_Assignment:_
Copy each line containing "computer" from the listing below.

_Data for review:_
>>>>>
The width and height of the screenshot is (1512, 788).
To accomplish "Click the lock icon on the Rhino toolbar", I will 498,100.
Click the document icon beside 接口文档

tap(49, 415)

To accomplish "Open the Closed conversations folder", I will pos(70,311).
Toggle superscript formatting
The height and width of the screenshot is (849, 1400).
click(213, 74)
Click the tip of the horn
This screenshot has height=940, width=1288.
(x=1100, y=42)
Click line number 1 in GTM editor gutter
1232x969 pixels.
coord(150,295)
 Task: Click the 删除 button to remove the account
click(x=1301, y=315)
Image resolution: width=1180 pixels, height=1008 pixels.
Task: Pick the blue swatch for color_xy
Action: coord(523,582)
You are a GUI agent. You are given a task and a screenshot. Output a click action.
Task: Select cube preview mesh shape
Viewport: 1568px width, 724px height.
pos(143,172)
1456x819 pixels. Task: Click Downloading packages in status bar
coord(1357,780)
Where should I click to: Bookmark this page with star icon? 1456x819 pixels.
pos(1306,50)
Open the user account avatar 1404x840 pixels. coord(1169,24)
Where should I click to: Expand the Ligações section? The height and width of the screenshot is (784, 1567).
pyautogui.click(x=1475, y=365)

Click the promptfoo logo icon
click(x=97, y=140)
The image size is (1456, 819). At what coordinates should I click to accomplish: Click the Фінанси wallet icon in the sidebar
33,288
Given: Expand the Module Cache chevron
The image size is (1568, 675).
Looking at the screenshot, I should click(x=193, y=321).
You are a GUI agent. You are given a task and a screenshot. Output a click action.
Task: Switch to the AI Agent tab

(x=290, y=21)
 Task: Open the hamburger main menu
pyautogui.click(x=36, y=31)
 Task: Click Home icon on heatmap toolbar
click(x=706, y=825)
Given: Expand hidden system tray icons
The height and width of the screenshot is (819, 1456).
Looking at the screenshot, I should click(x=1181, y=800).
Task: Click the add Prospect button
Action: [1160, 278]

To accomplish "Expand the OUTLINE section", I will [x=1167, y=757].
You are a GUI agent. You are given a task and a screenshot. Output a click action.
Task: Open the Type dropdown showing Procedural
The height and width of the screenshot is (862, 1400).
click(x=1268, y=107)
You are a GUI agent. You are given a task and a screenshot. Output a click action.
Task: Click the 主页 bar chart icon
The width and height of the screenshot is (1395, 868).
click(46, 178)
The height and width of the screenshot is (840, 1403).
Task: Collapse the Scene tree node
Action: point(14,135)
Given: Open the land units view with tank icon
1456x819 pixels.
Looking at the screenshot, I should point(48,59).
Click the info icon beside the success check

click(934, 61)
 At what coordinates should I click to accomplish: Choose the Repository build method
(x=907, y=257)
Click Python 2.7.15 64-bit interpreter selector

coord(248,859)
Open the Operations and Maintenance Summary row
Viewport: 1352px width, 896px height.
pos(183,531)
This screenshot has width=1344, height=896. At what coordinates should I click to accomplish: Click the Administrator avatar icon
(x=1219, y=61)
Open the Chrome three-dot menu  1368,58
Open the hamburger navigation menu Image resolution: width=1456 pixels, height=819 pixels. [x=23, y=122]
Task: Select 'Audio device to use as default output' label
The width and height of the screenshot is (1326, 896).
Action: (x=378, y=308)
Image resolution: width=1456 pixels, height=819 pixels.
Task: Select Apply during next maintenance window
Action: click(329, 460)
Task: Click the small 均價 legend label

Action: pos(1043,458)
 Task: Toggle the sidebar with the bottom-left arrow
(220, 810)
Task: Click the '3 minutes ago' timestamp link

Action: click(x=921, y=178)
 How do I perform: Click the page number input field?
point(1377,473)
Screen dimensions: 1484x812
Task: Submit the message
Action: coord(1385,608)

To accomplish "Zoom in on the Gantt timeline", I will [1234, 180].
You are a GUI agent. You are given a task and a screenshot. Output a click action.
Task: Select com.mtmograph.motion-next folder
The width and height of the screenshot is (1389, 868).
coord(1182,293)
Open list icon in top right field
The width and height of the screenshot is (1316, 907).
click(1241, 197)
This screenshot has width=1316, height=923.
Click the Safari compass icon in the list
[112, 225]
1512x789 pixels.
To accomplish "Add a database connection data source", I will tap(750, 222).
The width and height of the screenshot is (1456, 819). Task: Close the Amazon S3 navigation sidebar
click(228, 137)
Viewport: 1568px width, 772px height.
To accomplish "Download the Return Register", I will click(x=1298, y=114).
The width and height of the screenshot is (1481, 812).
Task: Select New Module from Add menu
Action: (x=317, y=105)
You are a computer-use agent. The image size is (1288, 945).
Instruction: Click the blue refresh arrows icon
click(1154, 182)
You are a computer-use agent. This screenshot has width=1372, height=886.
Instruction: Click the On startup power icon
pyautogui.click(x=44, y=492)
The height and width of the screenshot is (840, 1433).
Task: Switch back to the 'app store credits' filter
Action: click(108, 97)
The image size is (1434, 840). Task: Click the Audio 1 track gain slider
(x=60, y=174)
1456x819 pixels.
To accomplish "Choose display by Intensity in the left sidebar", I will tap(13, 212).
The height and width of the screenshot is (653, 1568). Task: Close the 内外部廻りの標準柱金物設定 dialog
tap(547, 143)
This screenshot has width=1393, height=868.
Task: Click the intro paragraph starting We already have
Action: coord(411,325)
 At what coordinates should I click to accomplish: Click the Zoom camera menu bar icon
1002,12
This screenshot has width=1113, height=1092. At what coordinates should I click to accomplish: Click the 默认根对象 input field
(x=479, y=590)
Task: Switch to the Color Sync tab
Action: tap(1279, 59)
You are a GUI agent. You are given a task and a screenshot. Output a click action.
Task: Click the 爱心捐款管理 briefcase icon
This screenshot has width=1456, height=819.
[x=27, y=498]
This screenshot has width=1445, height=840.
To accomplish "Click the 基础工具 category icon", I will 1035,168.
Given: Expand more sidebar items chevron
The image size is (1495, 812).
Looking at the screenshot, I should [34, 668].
<<<<<
_Task solution:_
You are a computer-use agent. The image size is (1288, 945).
You are a computer-use agent. This screenshot has width=1372, height=886.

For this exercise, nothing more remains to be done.